EXTRACT -
begin
Open eshau opened 4 weeks ago
Hi, thanks for your detailed post. I'll go through your issues one by one.
Indeed, you don't need to add sys.path.insert(0, os.path.abspath('<path>/wtpsplit'))
. We instead assume that the library is already installed from pip, or, as you suggested, via pip install -e .
.
As for the torch version, this depends a lot on the specific hardware you're using (including CUDA, cuDNN, OS, etc.). So I'm afraid there's not a lot I can do here. In our experiments, we used torch==1.7.1. In general, there's nothing wrong in using a newer version.
The np.inf
error you were observing is due to a recent change in the library (see #127). Replacing with sigmoid(preds)
should work indeed. Can you confirm this did not any other errors (e.g., ValueError) down the road?
As for the questions: 1. Should we have newlines in our train / valid sentences?
No, there should not be any newlines! You should indicate sentences in the specified format:
["train sentence 1", "train sentence 2"]
.
2. Adding the extra embedding for newline feels like a hack and I am pretty sure the original SaT-3l I used as the base model should have had this in the embedding. Was the wrong model used as the base? And is this new embedding for newline changing enough given we freeze the weights of the original model? Furthermore, is this leaking into the TokenClassifier part of the model?
end
DATA ROWS -
begin
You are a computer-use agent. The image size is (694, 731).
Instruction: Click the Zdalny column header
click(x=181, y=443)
end
begin
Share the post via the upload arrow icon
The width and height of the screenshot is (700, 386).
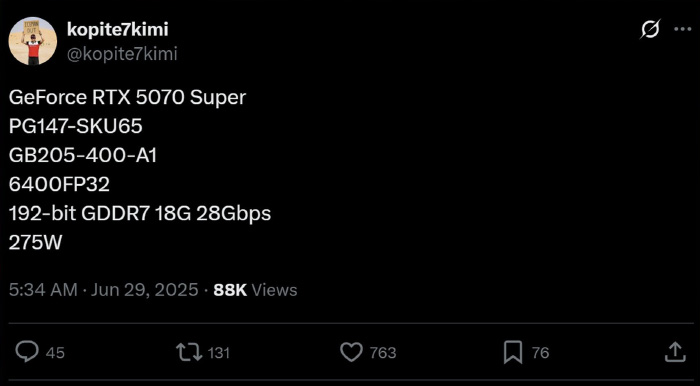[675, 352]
end
DIRECTIVE A -
In the issue reply, rewrite the paragraph beginning "As for the torch version" more briefly, keeping its main facts.
DIRECTIVE B -
Reproduce the issue reply word for word between "Indeed, you don't" and "install -e .", inclusive.
The entries above are separate material, unrelated to the issue reply.

ANSWER A -
The right torch version depends largely on the hardware setup, including CUDA, cuDNN and the OS, so little can be done about it. The experiments used torch==1.7.1, but using a newer version is generally fine.

ANSWER B -
Indeed, you don't need to add sys.path.insert(0, os.path.abspath('<path>/wtpsplit'))
. We instead assume that the library is already installed from pip, or, as you suggested, via pip install -e .